Comme vous le savez peut-être on ne peut pas vraiment dire que le roman historique soit mon genre de prédilection, et la période du Moyen-Âge n’est certainement celle qui m’inspire le plus… Je n’étais pas forcément la cible idéale pour ce roman, mais je me suis pourtant lancé sans la moindre hésitation.

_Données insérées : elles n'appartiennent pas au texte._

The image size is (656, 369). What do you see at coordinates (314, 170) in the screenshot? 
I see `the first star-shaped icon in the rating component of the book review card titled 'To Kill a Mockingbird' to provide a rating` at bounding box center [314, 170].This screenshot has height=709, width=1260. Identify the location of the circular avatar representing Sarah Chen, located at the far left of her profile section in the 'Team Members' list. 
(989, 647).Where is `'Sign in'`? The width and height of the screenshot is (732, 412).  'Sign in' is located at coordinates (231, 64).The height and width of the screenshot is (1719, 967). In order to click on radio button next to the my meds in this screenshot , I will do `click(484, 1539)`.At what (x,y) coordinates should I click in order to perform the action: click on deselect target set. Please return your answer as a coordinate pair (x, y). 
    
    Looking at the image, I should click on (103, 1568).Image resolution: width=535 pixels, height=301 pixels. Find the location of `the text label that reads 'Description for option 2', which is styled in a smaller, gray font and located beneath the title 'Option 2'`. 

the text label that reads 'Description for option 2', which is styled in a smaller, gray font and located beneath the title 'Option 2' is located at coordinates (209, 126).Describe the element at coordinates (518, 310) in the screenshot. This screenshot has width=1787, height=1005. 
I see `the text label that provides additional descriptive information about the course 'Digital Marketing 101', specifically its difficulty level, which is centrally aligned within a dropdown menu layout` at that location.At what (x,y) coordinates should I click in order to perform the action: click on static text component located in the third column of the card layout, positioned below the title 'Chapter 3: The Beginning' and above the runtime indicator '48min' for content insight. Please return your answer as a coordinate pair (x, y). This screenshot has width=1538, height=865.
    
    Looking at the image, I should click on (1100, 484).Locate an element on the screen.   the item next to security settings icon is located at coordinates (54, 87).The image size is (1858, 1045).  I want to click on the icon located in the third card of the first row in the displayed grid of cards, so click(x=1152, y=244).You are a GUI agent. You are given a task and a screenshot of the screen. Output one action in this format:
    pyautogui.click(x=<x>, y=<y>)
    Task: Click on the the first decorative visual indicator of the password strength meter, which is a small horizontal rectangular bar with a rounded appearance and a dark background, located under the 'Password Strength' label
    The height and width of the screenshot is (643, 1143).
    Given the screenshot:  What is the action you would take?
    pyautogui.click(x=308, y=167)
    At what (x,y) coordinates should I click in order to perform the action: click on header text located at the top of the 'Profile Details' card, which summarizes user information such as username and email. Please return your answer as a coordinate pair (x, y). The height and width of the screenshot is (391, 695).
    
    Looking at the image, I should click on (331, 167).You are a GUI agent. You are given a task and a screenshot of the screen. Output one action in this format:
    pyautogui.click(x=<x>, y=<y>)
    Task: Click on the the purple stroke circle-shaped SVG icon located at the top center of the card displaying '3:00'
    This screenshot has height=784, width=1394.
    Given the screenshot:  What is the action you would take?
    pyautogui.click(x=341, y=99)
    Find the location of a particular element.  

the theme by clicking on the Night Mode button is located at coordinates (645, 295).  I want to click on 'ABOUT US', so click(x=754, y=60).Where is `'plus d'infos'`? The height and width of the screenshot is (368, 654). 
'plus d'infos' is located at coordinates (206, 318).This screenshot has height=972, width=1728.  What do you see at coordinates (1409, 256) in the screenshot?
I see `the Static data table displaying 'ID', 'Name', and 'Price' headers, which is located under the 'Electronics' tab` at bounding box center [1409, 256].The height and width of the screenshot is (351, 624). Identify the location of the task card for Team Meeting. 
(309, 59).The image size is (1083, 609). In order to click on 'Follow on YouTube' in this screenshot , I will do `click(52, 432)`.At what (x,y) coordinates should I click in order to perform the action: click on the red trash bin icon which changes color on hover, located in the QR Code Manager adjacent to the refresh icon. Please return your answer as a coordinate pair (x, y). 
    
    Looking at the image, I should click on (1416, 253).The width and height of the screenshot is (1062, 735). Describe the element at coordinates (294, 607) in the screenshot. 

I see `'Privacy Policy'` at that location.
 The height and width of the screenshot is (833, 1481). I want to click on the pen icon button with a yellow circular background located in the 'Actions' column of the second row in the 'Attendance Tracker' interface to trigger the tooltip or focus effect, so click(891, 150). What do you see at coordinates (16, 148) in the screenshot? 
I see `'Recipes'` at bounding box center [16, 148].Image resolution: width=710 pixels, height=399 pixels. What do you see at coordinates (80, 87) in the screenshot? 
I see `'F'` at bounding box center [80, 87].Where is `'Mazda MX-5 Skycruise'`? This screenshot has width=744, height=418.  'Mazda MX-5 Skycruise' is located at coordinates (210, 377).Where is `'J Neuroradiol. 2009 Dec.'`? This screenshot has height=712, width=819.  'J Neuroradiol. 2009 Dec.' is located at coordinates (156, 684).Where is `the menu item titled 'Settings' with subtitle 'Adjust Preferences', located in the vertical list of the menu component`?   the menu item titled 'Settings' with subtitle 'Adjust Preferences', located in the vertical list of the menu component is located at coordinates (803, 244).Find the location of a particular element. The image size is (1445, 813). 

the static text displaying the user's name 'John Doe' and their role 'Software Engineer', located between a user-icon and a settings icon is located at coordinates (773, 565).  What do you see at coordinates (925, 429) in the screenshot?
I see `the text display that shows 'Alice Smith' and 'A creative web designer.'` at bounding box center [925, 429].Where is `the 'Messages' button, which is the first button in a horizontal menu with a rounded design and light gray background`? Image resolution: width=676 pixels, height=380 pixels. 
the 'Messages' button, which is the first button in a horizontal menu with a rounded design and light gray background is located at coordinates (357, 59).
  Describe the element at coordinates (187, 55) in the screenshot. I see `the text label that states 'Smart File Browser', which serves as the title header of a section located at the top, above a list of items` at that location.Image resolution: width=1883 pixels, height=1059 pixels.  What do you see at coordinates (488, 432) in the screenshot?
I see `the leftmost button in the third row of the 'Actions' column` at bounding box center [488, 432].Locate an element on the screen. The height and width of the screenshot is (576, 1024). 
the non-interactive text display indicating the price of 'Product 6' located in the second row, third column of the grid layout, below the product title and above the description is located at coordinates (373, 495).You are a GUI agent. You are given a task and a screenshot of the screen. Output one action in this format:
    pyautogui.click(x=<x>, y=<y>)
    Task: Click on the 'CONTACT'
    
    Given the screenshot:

Certes il faut un certain temps d’adaptation afin de bien cadrer le contexte, les personnages et les lieux ; mais une fois que tout est en place, le bouquin se lit avec une grande fluidité (malgré les nombreux appels de note, une fonctionnalité pas simple à gérer sur liseuse… difficulté contournée en imprimant le fichier contenant l’ensemble des notes). Même sans être un féru d’Histoire médiévale, on se laisse facilement porter par l’intrigue.

L’une des grandes forces du bouquin est de nous proposer plusieurs points de vue sur le déroulé de l’intrigue. On est bien loin de la version de l’éducation nationale qui veut que le gentil Charlemagne ait contribué à évangéliser les hordes barbares et païennes, ou encore qu’il ait généralisé l’école pour tous…

Les fameux « barbares païens » (ici ce sont les Saxons qui endossent ce rôle) ne demandaient rien à personne, ils vivaient peinards avec leurs traditions et leurs croyances. Et v’là t’y pas que le roi des Francs déboule avec son Dieu unique, pour convertir les plus réticents il n’hésite pas à affamer les populations, à les assommer de taxes et accessoirement à les massacrer purement et simplement.

Il en va de l’école comme de l’aumône, elle est exclusivement réservée aux enfants chrétiens. Les autres peuvent bien crever la gueule ouverte à ses portes, il ne lèvera pas le petit doigt pour leur venir en aide le « gentil Charlemagne ».

Si le fond est incontestablement historique avec le conflit qui oppose les Francs de Charlemagne et les Saxons de Widukind, les intrigues franque et saxonne se construisent autour de personnages nés de l’imagination de l’auteure. D’un côté il y a Dhariba, une esclave musulmane offerte à Charlemagne qui, par son érudition, deviendra la préceptrice officieuse de l’aîné des enfants du roi (Carloman, dont les sautes d’humeur effraient les servantes et exaspèrent les moines chargés de son éducation). Chez les Saxons on suivra le parcours d’Agmundr, un talentueux forgeron engagé auprès de Widukind mais aussi soucieux d’assurer l’avenir de son jeune fils.

Enfin il y a les chapitres consacrés à Ragnarr, le roman s’ouvre sur les funérailles de son père alors qu’il n’était qu’un enfant. C’est Enoal, un maître de guerre fidèle au défunt roi, qui prendra l’enfant sous son aile et le préparera à prendre la succession de son père. Le personnage de Ragnarr Lodbrok étant une figure de la légende viking, ça laisse une grande marge à Sara Greem pour réécrire son histoire…

Tout ça pour dire que j’ai totalement accroché à ce roman, il me tarde de découvrir la suite… en espérant que Sara ne souffre pas du syndrome de GRRM, syndrome dont les principales victimes sont les lecteurs, condamné à une attente qui n’en finit pas de mettre leur patience et leurs nerfs à rude épreuve.